Skill layers slash token spend. One team cut consumption from 10.4M to 3.7M tokens—$9.21 to $2.81 per session—by routing context through a reusable Skill layer. Think of it as middleware for tokens.

Route by difficulty. A classification model routing simple queries to Sonnet (or even Haiku for boilerplate) while reserving Opus for architectural decisions can cut 40–70% of spend with no quality loss.

Don't let perfect be the enemy of cheap.

4. Agentic Workflows Beat Scripts

The shift from "scripting" to "orchestration" is real. The teams shipping fastest in 2026 aren't writing prompts—they're designing workflows.

Two patterns worth stealing:

TDD governance at the prompt level. Encode your testing discipline into the agent's loop: write, run, observe errors, fix, repeat. With inference costs 5–10x lower than 2025, this feedback loop is now economically sane for 500-line changes.

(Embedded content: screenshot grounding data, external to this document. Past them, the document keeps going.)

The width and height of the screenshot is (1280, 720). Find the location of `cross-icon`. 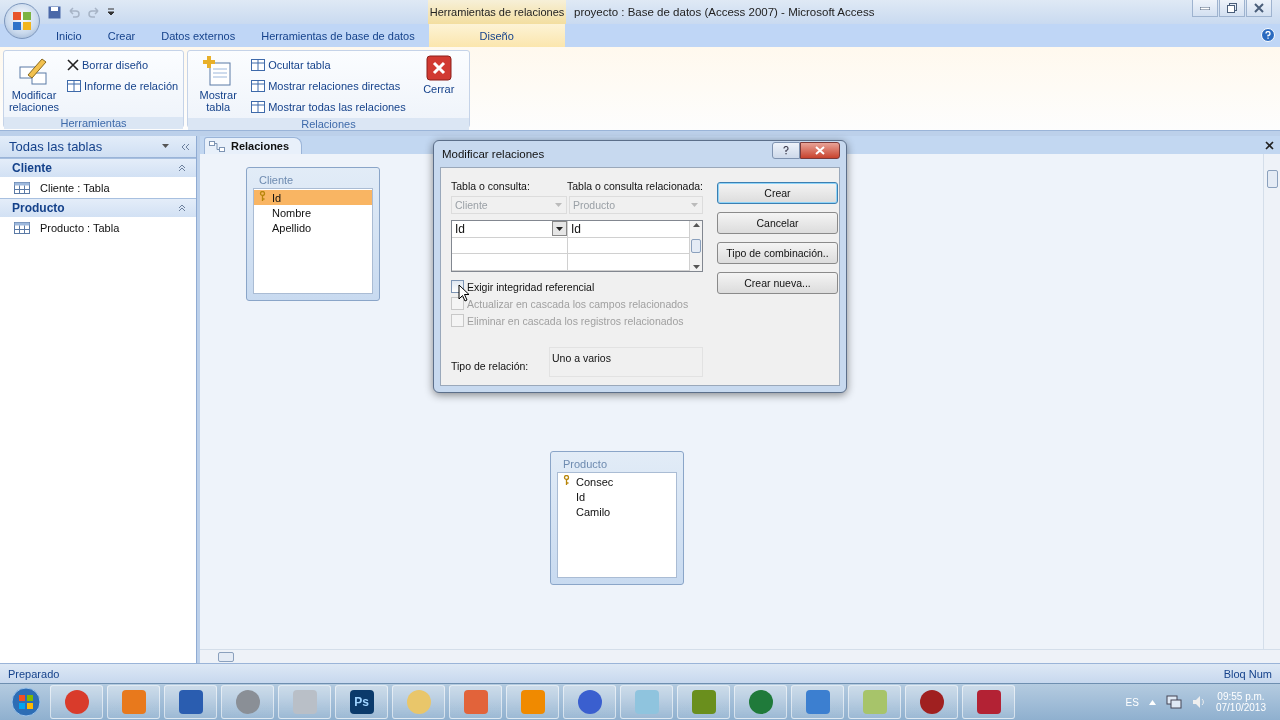

cross-icon is located at coordinates (73, 64).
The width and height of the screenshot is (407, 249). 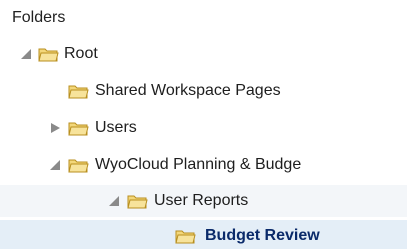 What do you see at coordinates (204, 234) in the screenshot?
I see `tree-node-budget-review: Budget Review` at bounding box center [204, 234].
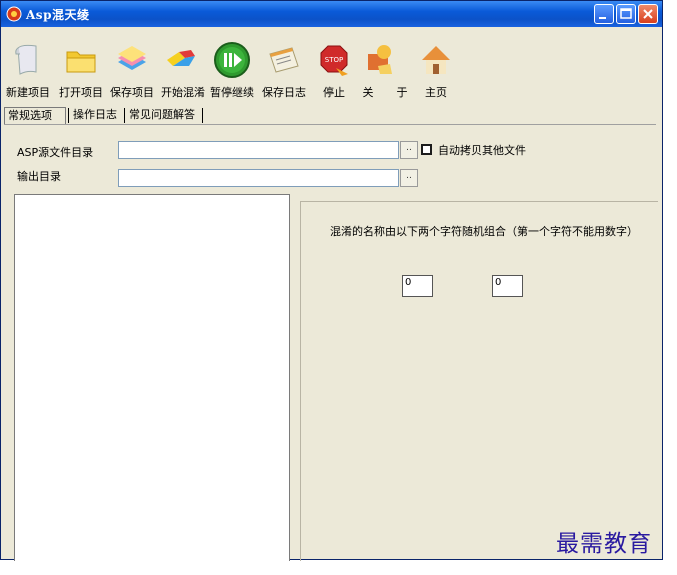 The image size is (677, 575). I want to click on app-icon, so click(14, 14).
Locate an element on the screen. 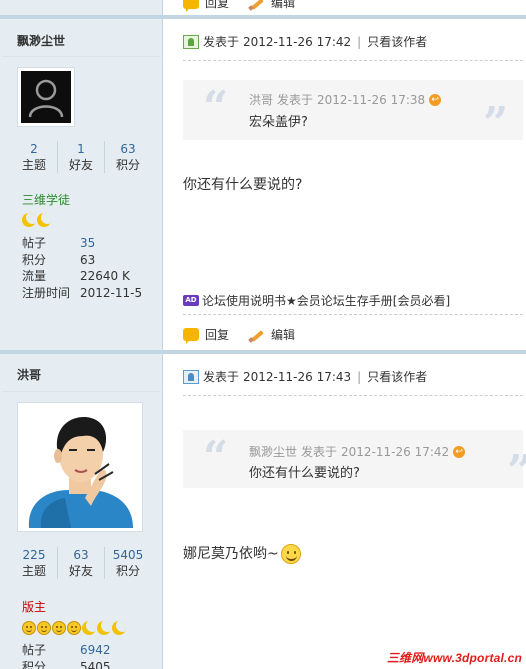 The width and height of the screenshot is (526, 669). post2-stats: 225 主题 63 好友 5405 积分 is located at coordinates (81, 563).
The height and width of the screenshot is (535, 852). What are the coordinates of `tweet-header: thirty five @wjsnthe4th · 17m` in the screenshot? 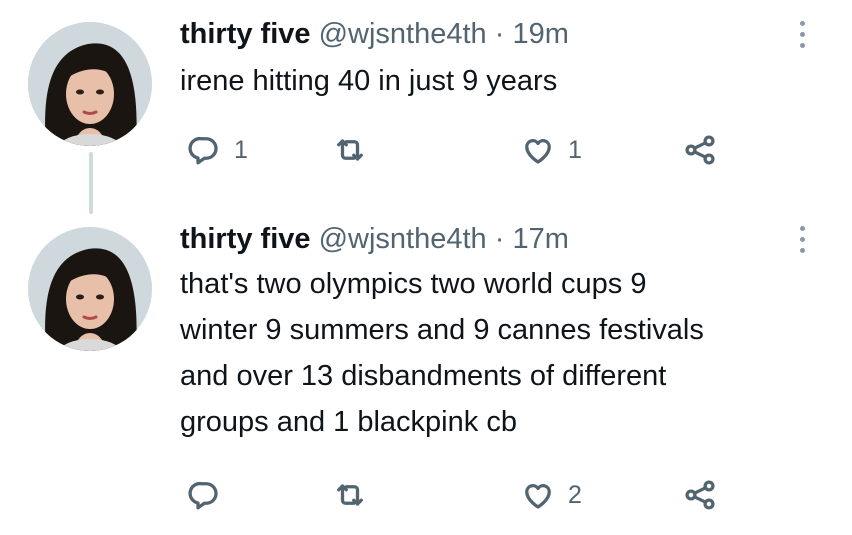 It's located at (374, 239).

Leave Opus 4.6 habits behind. Opus 4.7 treats you differently. The old "fine-grained pair programming" approach backfires. Instead, specify the full task in the first turn—goals, constraints, acceptance criteria—and let the agent work. And stop defaulting to max effort. xhigh is the new sweet spot. max overthinks and slows you down.

Bottom line: Engineer your context, use prompt frameworks that drive decisions, route strategically for cost, and design workflows instead of writing scripts. The agents are ready. Your wallet (and your weekend) will thank you.